My experiences in elementary school were wonderful, and I think this in no small part due to the great teachers I was lucky to have. Most vividly, I remember with affection my third grade teacher, Mrs. Rykosky. She created a fun, safe learning environment and instilled in me a life-long love of reading. I remember being mesmerized each day as she would read to us from books such as Charlotte’s Web and James and the Giant Peach.
But, almost as important, I knew she loved being with our class each day. I can remember building clubhouses in our classroom and performing shows for her and the rest of the class. She was genuinely kind to every student and showed an interest in each child and who they were. I loved going to school every day because I loved being with Mrs. Rykosky.

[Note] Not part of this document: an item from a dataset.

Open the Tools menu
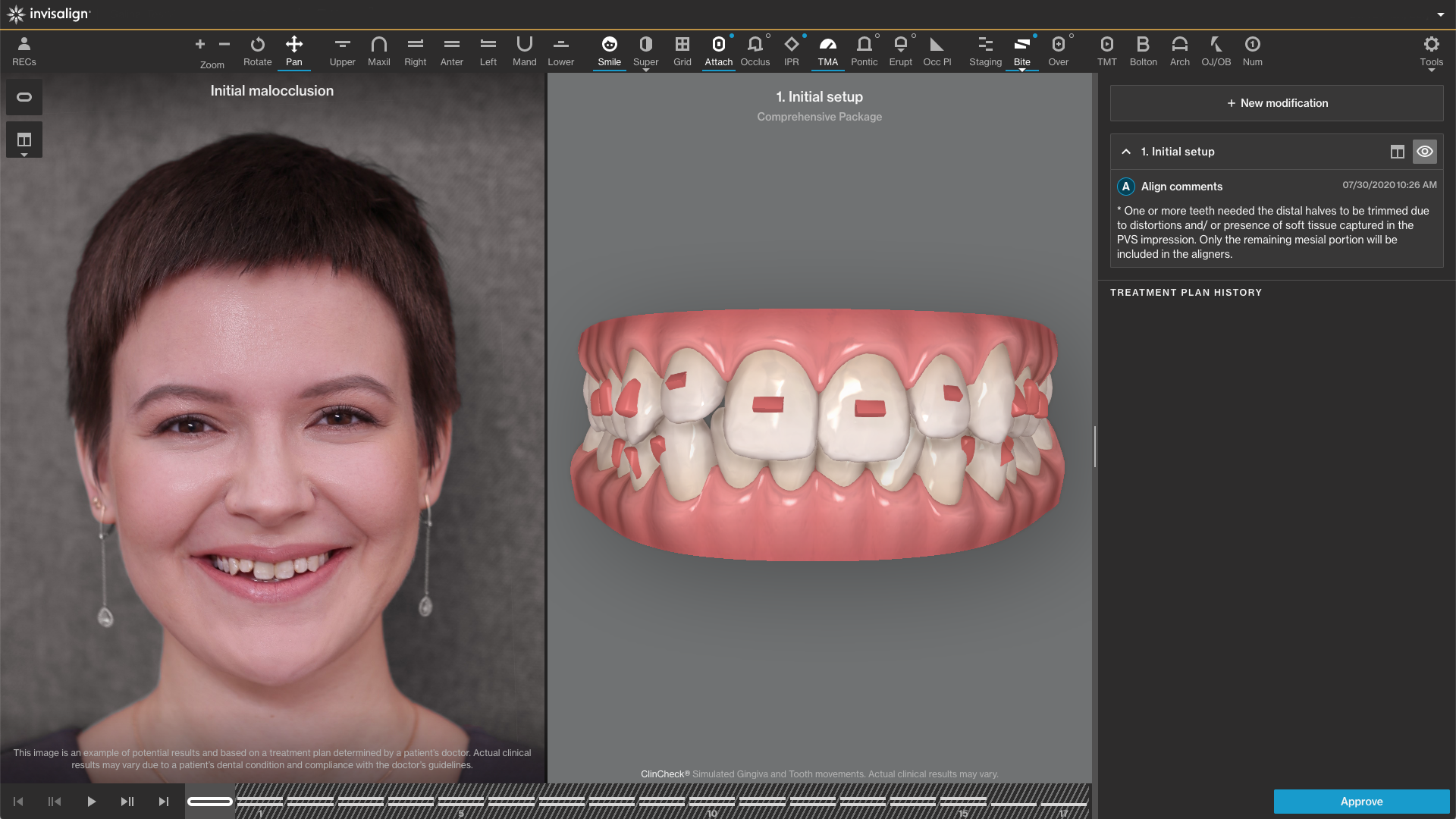Screen dimensions: 1456x819 [1432, 50]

And so when my daughter started kindergarten last year, I naturally assumed she would have the same experience as me. And she did. She had a wonderful teacher who really seemed to “get” who my daughter was and what she needed to be able to learn. When Maddy started first grade this year, I just assumed that would be the case again. But I was wrong.
Some of her struggles I know are based on the transition from half-day kindergarten to full-day first grade. But not all of them. My daughter is a child who has never really experienced discipline problems in child care or school. She is active but for the most part compliant. Now she is receiving “color sticks” for inappropriate behavior once or twice a week and she is devastated. Her behavior hasn’t changed, but expectations have. She is struggling to figure out how she can do better or what she is doing wrong. She broke my heart the other night when she told me, “I don’t think my teacher likes me.”

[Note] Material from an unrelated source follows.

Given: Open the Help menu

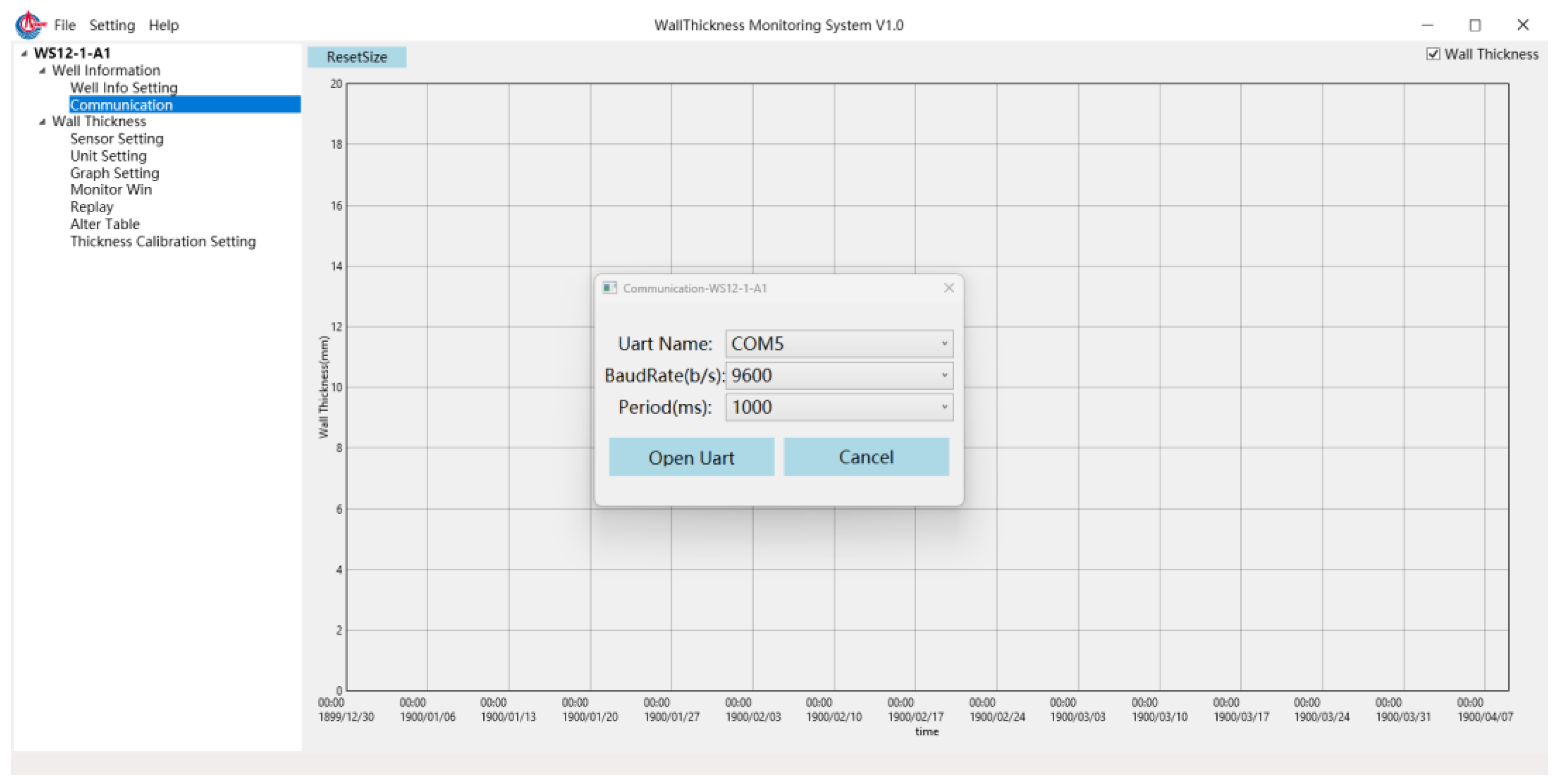Looking at the screenshot, I should (x=163, y=25).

It would be nice if every teacher your child had was a Mrs. Rykosky, but that just isn’t reality. The best we can do as parents is to listen to and support our children, and be an advocate for them if necessary.

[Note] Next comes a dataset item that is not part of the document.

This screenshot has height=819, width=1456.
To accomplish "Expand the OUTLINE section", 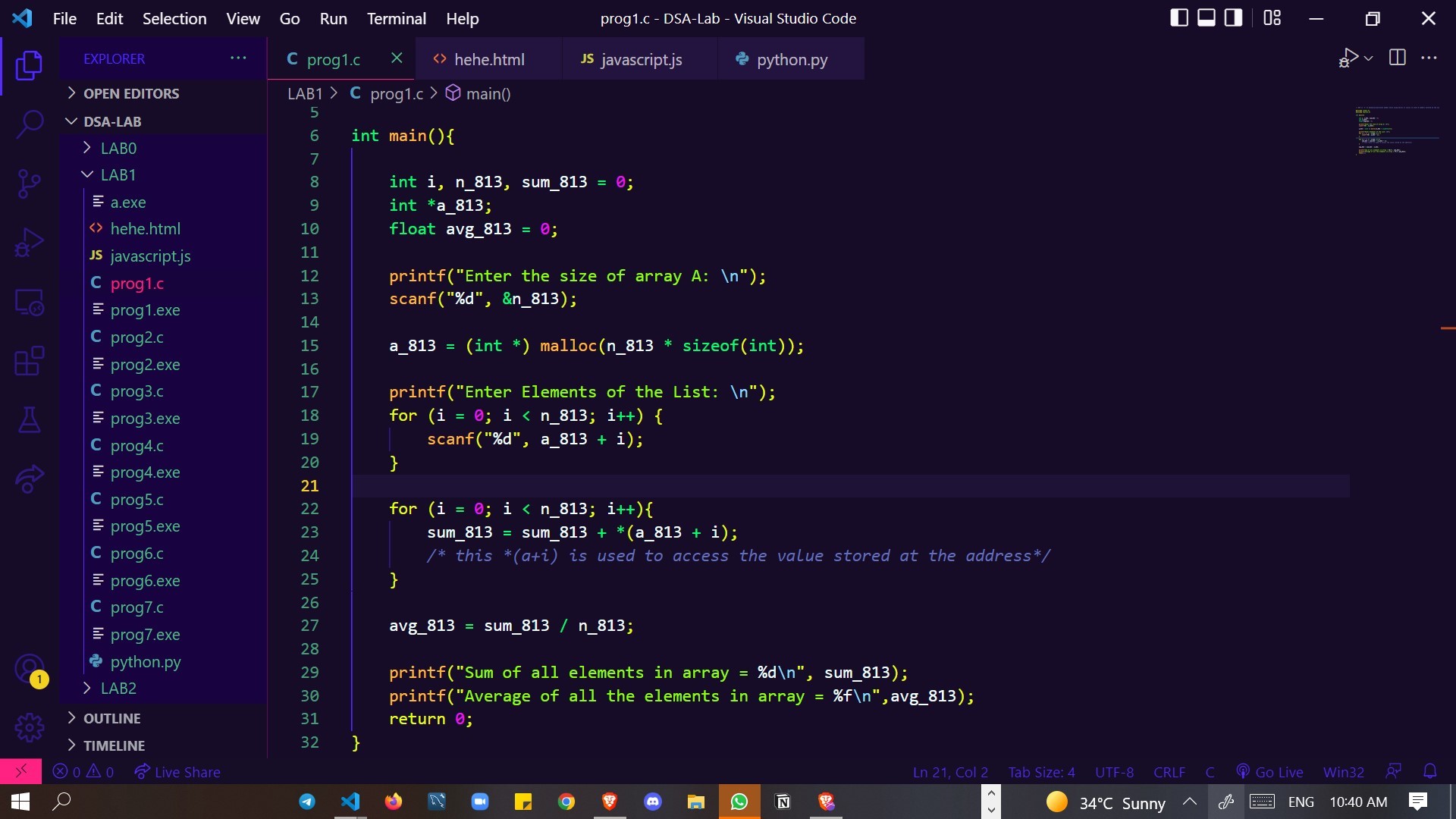I will (x=111, y=718).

So, what do you do when your child and your child’s teacher don’t seem to connect? For starters, I keep reassuring Maddy that her teacher does like her, that she is just different from her teacher last year. Her new teacher isn’t good or bad, just different. Secondly, I reached out to her teacher to let her know that I had concerns and wanted to talk with her. Lastly, I talked with Maddy about things she could do to avoid conflict. Right or wrong, fair or unfair, sometimes you just have to change your behavior to meet the needs or expectations of another person. That’s just part of growing up. It is still a work in progress, but it is progress.